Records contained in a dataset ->
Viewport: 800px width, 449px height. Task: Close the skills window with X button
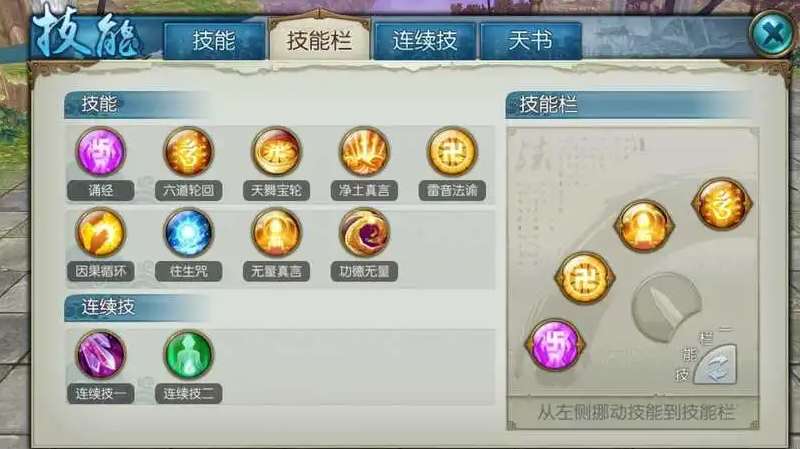click(773, 34)
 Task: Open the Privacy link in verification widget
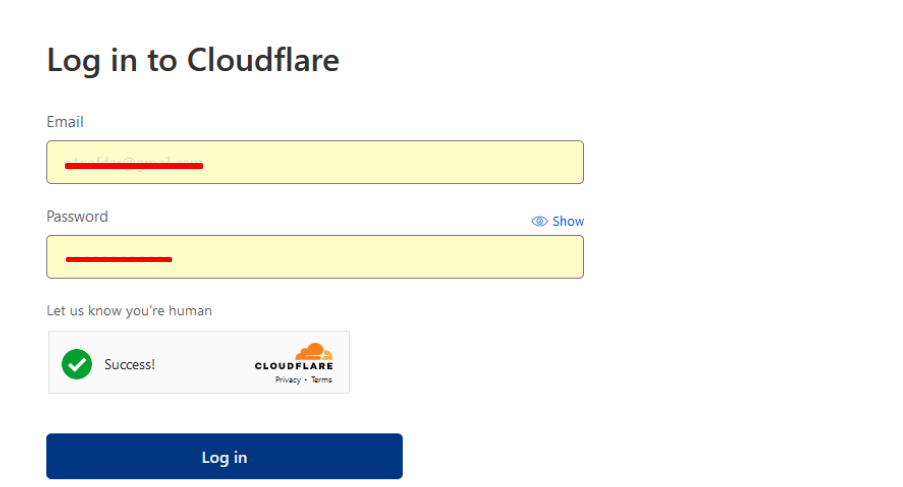click(x=288, y=380)
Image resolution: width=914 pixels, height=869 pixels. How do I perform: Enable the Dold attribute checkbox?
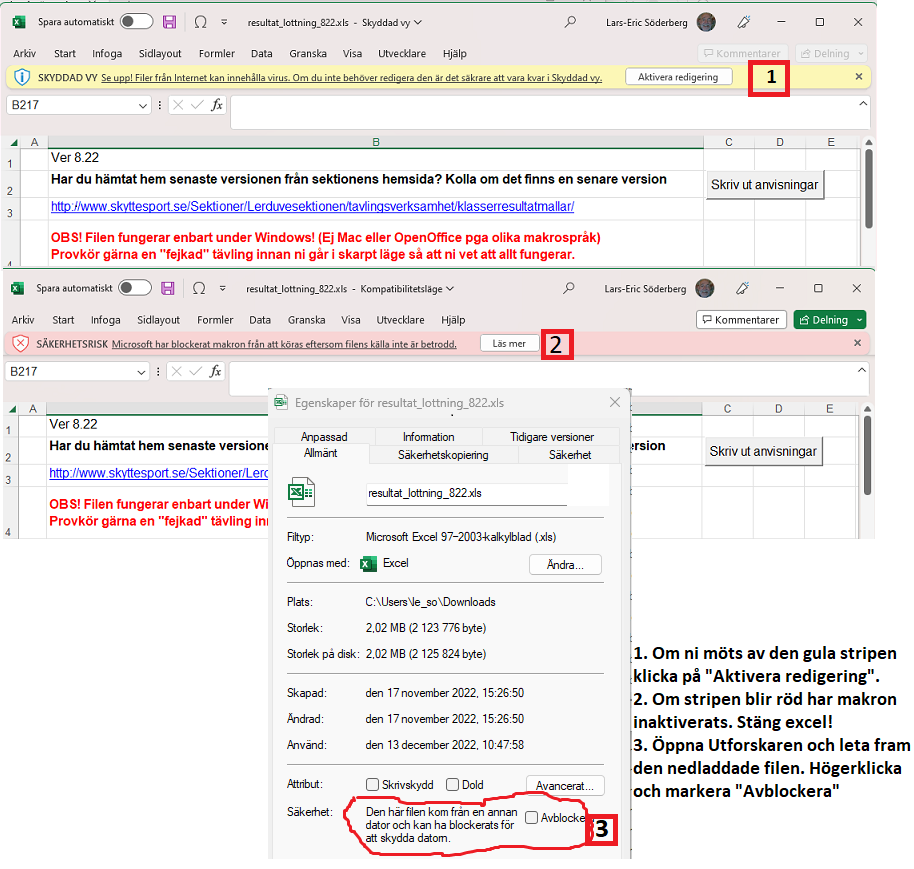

What you have to do -> After removing the pictures, set down every record above exactly as it stands.

Solution ->
Viewport: 800px width, 449px height. Task: Close the skills window with X button
click(773, 34)
 Task: Open the Privacy link in verification widget
click(x=288, y=380)
Image resolution: width=914 pixels, height=869 pixels. How do I perform: Enable the Dold attribute checkbox?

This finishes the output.